David Krueger on AI: Recursive Self-Improvement Is an Insane Thing No One Should Be Doing, But They’re Doing It

A commencement address excerpt published in the Wall Street Journal caught Dan Proft’s attention this week, in which writer Robert Pondiscio warned a graduating class that the question their generation will face is not whether the future will be more personalized and customized, but whether amid all that change they will still believe there are some things worth experiencing together, some books worth reading in common, some civic inheritance worth passing on.

That observation framed a conversation with David Krueger, assistant professor in robust reasoning and responsible AI at the University of Montreal and founder of Evitable, a nonprofit organization that educates the public about AI risks, who joined Proft on Chicago’s Morning Answer to discuss the human dimension of AI, the dangers of personal data sharing, the Florida Attorney General’s lawsuit against OpenAI, and what he considers the most serious near and long-term threats the technology poses.

On the atomization concern Pondiscio raises, Krueger said virtually everyone considers human connection among the most important and meaningful things in their lives, and that the prospect of hyper-customized AI systems eroding that dimension of human experience further should be a genuine concern. He said the danger is partly that the erosion is gradual, with no single moment when people clearly see what they have lost until it is very far gone.

On personal data sharing, Krueger said the companies building AI are largely the same companies that built social media, and that the lessons of social media are directly applicable. Those companies told users the technology would bring people together, and while it did in some ways, it also turned personal data into a tool for advertising, manipulation, and behavior modification. AI will take this to a qualitatively different level because the algorithms social media used for customization are primitively stupid compared to current and near-future AI systems. He compared it to having a team of private detectives following you everywhere, watching every move, because AI will actually be able to make sense of comprehensive personal data in a way previous algorithms could not, and use it to understand, predict, and manipulate you better than the people who know you best.

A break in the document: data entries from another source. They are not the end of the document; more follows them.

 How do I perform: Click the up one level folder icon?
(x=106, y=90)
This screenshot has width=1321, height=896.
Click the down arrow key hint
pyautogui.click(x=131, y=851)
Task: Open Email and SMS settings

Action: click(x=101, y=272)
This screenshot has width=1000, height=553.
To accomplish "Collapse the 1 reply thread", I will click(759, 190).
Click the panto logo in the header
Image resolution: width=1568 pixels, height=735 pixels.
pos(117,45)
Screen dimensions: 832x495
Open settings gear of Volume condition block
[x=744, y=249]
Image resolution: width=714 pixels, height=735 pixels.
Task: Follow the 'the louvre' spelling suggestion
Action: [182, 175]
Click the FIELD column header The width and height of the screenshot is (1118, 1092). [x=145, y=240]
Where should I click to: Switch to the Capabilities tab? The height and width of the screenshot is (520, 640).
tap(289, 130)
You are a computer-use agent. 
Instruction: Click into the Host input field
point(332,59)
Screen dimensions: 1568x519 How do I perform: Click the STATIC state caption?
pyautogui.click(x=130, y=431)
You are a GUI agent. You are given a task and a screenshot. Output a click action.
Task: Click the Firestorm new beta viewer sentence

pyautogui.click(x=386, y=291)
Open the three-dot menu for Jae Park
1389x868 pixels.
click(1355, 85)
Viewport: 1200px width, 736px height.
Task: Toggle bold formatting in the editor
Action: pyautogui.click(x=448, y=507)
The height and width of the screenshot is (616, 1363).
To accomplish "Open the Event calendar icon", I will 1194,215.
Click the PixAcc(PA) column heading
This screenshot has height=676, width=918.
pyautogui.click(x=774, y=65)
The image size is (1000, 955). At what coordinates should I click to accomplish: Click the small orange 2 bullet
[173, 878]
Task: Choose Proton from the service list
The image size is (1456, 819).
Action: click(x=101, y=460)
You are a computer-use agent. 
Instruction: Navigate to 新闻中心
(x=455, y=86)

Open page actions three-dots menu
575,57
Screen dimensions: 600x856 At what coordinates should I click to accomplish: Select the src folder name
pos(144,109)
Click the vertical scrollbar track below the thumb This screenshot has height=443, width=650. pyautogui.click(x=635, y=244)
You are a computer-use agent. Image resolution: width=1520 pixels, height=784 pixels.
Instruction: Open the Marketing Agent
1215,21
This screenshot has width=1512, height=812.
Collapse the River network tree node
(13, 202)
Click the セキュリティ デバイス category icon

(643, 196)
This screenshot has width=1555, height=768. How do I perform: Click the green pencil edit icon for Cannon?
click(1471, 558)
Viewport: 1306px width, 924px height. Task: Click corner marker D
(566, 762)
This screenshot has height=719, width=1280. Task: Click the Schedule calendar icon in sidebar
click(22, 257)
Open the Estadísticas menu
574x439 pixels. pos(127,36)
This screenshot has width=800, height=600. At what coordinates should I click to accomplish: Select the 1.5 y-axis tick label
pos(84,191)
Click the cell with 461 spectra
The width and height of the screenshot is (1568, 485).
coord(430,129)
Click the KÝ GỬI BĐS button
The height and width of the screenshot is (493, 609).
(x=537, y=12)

On the Florida Attorney General’s lawsuit against OpenAI and Sam Altman, alleging the company knowingly released an unsafe AI product that contributed to at least one suicide, Krueger said the framing of AI as an accomplice in such cases is not unreasonable and offered what he called an important analogy. If a company’s call center employees occasionally responded to someone saying they wanted to hurt people by enthusiastically encouraging them to do so, that would be unacceptable and the company would be held responsible. The same logic applies to AI systems. He said the technical guardrails designed to prevent this kind of behavior are reliably capable of being bypassed, that the companies know this, and that reports suggesting OpenAI was aware of these risks before releasing products suggest a gap between what responsible behavior would require and what commercial competition produces.

He was clear that his bigger concern goes well beyond individual tragic incidents. He said the risk he is most focused on is AI enabling mass casualties through misuse, specifically the ability of bad actors, terrorists, or anyone seeking to cause mass harm, to use AI as a coaching mechanism for creating novel biological weapons or other instruments of mass death. He said the capabilities that would make this possible are being developed now and will be accessible to virtually everyone through open-source AI models within a few years of their development if no regulatory framework prevents it.

Beyond the misuse concern, Krueger raised what he called the longer-run risk of AI systems becoming too autonomous to shut down. He discussed the concept of recursive self-improvement, which the major AI laboratories including OpenAI and Anthropic are openly pursuing. The idea is to use AI to improve AI, then use that smarter AI to improve it further, taking humans progressively out of the loop until the entire process of making increasingly powerful AI systems is fully automated. Many researchers predict this leads to an intelligence explosion, where AI systems advance from roughly their current level to vastly superhuman capability in a matter of weeks or months because the AI is working at machine speed on its own enhancement. He said companies are taking this seriously as a goal they are actively pursuing, that in doing so they are essentially taking their hands off the wheel and letting AI determine what the next AI system should look like, and that it is an incredibly dangerous thing no one should be doing. He said flatly: but they’re doing it.